The proposed solution sets out the Lagrangian in terms of the kinetic energy
$$
K=\frac12M\dot q_1^2 + \frac12 m ((\dot q_1 + \dot q_2)^2\tan^2(\theta) + \dot q_2^2)
$$
and gravitational potential
$$
V=-mg(q_1+q_2)\tan(\theta)
$$
where I have replaced $x_i$ in the diagram with $q_i$.
This yields the Lagrangian
$$
L=K-V=\frac12M\dot q_1^2 + \frac12 m ((\dot q_1 + \dot q_2)^2\tan^2(\theta) + \dot q_2^2)+mg(q_1+q_2)\tan(\theta)
$$
which, when processed with the Euler-Lagrange equations gives a solution ('after a little simplification')
$$
\ddot q_1=\frac{mg\sin(\theta)\cos(\theta)}{M+m\sin^2(\theta)}
$$
(I did my best to process it with Sympy in python and got that solution as
$$
\ddot q_1=\frac{mg\tan(\theta)}{M \tan^2(\theta) + M + m\tan^2(\theta)}
$$
I think I see why it is equivalent after dividing top and bottom by $\cos^2(\theta)$, so I feel good that I have things set up right.)
To crosscheck things I also wanted to apply the Hamiltonian procedure, and so after replacing the $\dot q_1=\frac{p_1}{M}$ and $\dot q_2=\frac{p_2}{m}$
I had the Hamiltonian
$$
H=K+V=-mg(q_1 + q_2)\tan(\theta) + \frac12 m ((p_2/m + p_1/M)^2\tan^2(\theta) + p_2^2/m^2) + \frac12 p_1^2/M
$$
But processing this with Hamilton's equation $\dot p=-\frac{\partial H}{\partial q}$
I think that should mean that $\frac{\ddot q_1}{M}=\dot p_1=mg\tan(\theta)$ which (I think?) is not the same as the one suggested in the solution in the book. This seems to be what I get both by hand and symbolically with Sympy.
So at the moment (no pun intended) I'm stumped as to what I'm doing wrong. Can I not use the time derivative of the momentum to check the acceleration like this?
Best Answer
The misconception OP is having is the approach to the Hamiltonian method.
The Hamilton equation $\dot{p_i} = - \frac{\partial H}{\partial q_i}$ does not apply to the "ordinary momentum" $p_i$. It instead applies to the canonically conjugate momentum, which is defined as $p_i = \frac{\partial L}{\partial \dot{q_i}}$.

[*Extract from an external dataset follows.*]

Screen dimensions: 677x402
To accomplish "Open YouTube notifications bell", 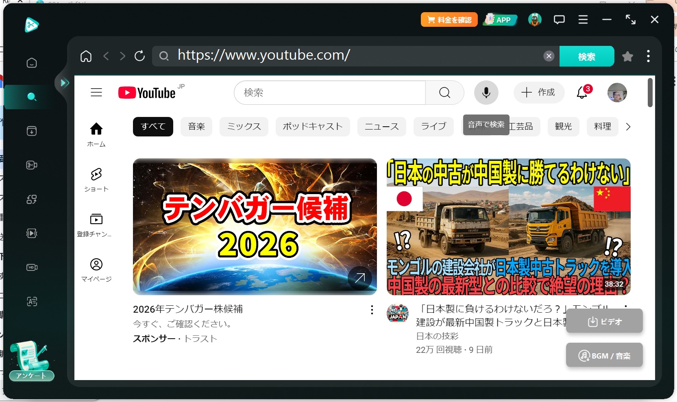I will (x=582, y=93).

In simple cases, the part of the Lagrangian that depends on $\dot{q}_i$ is $\frac{1}{2} m_i \dot{q_i}^2$, so the canonically conjugate momentum is indeed $m q_i$. In this case, however, the canonically conjugate momenta are
$p_1 = M \dot{q_1} + m \tan^2\theta (\dot{q_1} + \dot{q_2})$
$p_2 = m (\dot{q_2} + \tan^2 \theta (\dot{q_1} + \dot{q_2}))$
As you can see, there is some annoying entanglement going on here between the two variables. This is reflected by the fact that energy depends on $(q_1 + q_2)^2$, in part.